Finding small striped or spotted beetles on your cucurbit crops? They could be cucumber beetles! Here’s how to identify, control, and prevent cucumber beetles in the garden.

What Are Cucumber Beetles?

If you find that the stems of your seedlings are being eaten off, leaves are yellowing and wilting, and holes are appearing, you may have a striped or spotted cucumber beetle problem. Striped cucumber beetles are specialists on cucurbits (such as cucumbers, squash, pumpkin, and watermelons), while spotted cucumber beetles feed on other plants in addition to cucurbits.

Often, the beetles leave their hibernating sites early in the season (mid-April to early June) and feed on seedlings right as they are emerging, usually killing them. Then their larvae feed on the roots of the host plants. As they grow into adults (mid-July to September), the beetles will once again feed on the leaves, vines, and fruit of plants that survive, leaving deep marks in the rind.

Cucumber beetles hold another threat, too: They can spread bacterial diseases and viruses from plant to plant, such as bacterial wilt or mosaic virus.


How to Identify Cucumber Beetles

Adult striped cucumber beetles are about ¼ inches long and have a yellow-and-black striped abdomen and a dark-colored head and antennae.
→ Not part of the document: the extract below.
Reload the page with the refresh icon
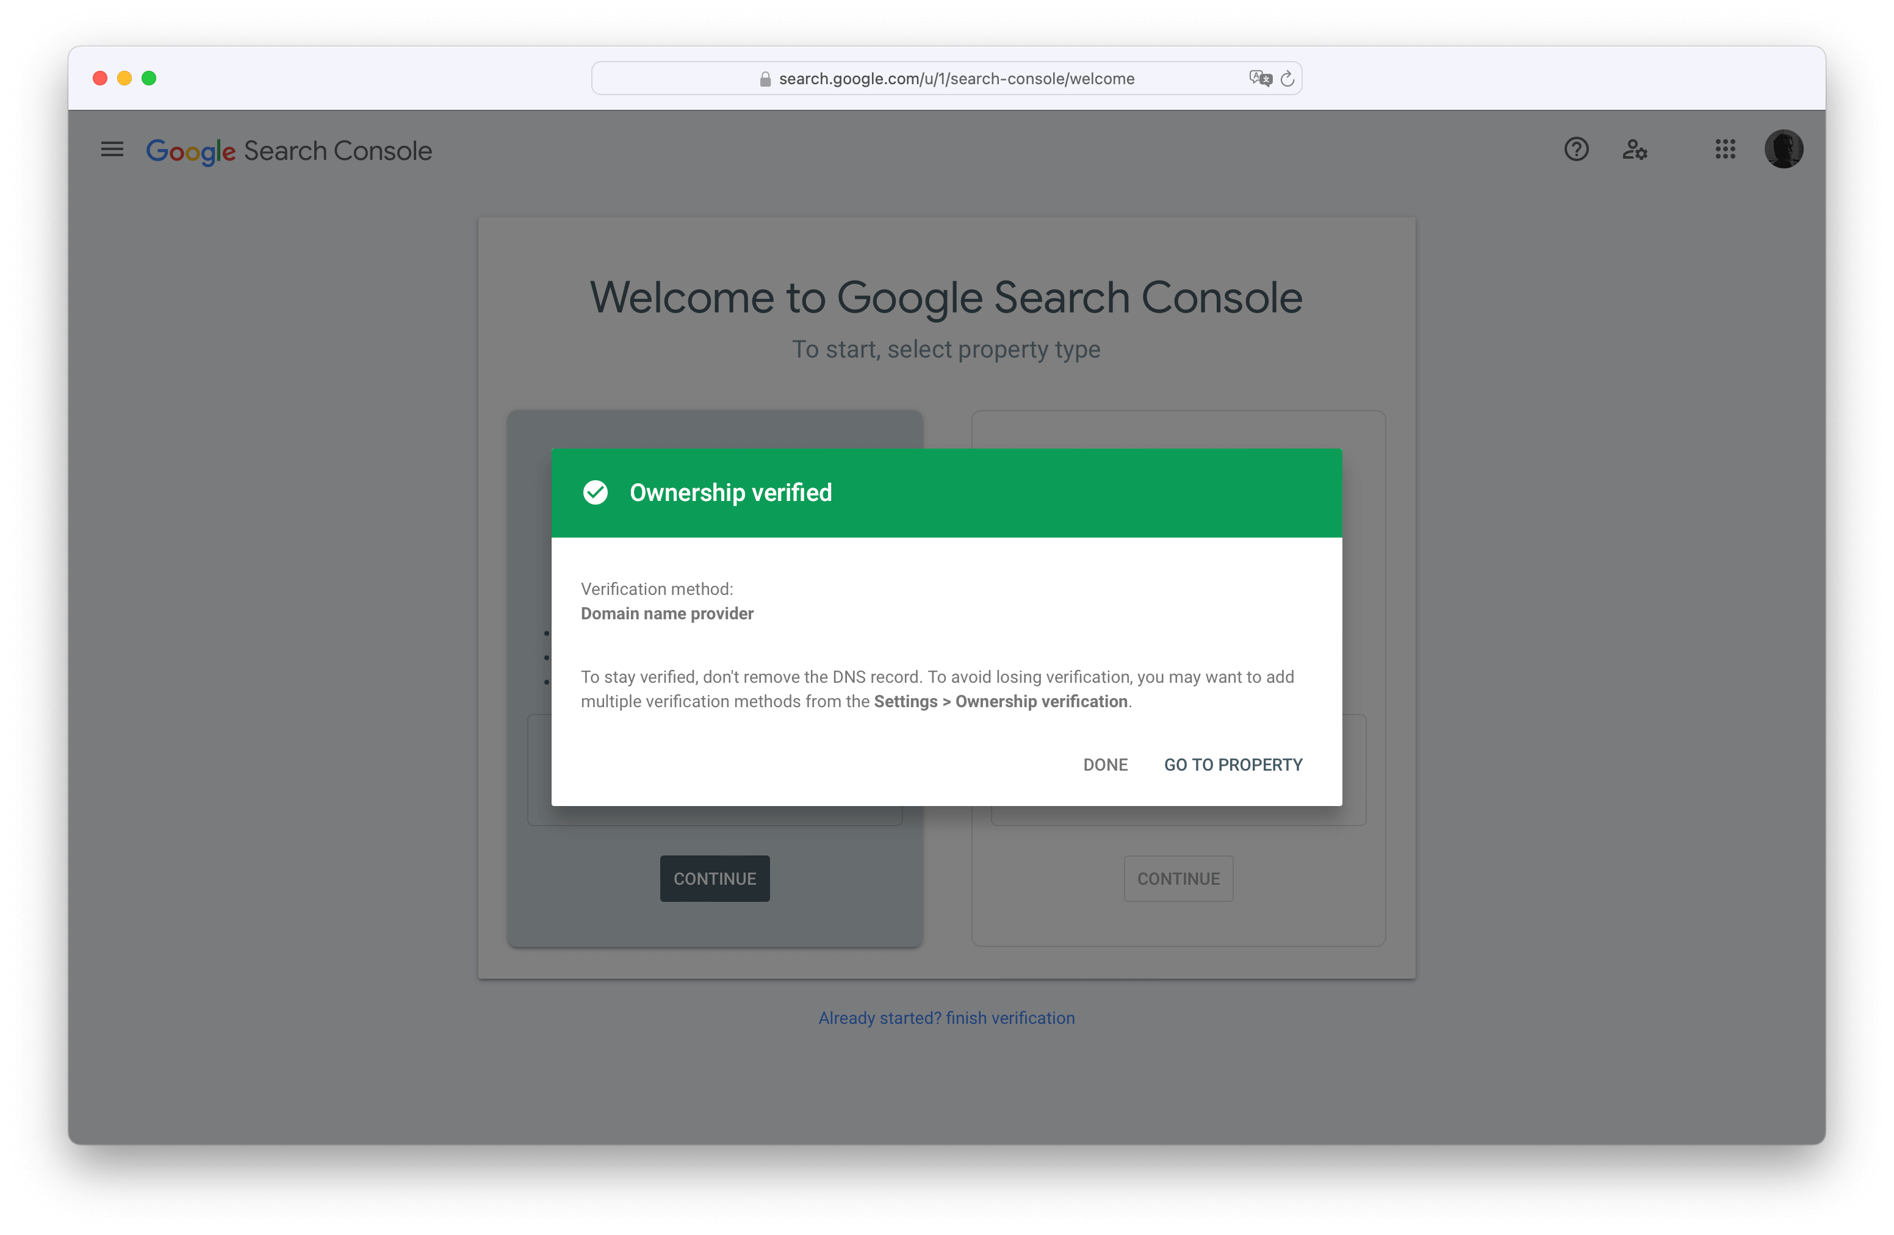The width and height of the screenshot is (1894, 1235). click(1287, 78)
Spotted cucumber beetles are the same length but have 12 black spots on a yellow abdomen. The larvae are worm-like, white, dark-headed, and have three pairs of legs on the thorax.

Striped cucumber beetles. Photo by Whitney Cranshaw, Colorado State University.
Striped cucumber beetle feeding on cucurbit leaves, which will lead to stunted plant growth and the spread of bacterial wilt. Credit: Whitney Cranshaw, Colorado State University.

Identifying Cucumber Beetle Damage

While cucumber beetle larvae feed on cucurbit roots, adult feeding is more damaging to the crop. Adults feed on leaves and can stunt plant growth. Look for holes and yellowing and wilting leaves. 

Feeding on flowers can reduce fruit production, and direct feeding on fruits causes unattractive scars and pock marks on the fruit, too.

Often, the cucumber beetles alone will not kill the plants or cause major damage, but the spread of disease will. Feeding by adult cucumber beetles can spread bacterial wilt disease among cucurbit plants, even when the population density of the insect is low.

Adult cucumber beetles overwinter in weeds, garden debris, and woody areas. The diseases they carry can also overwinter internally, and can be passed onto plants the next spring through fecal matter.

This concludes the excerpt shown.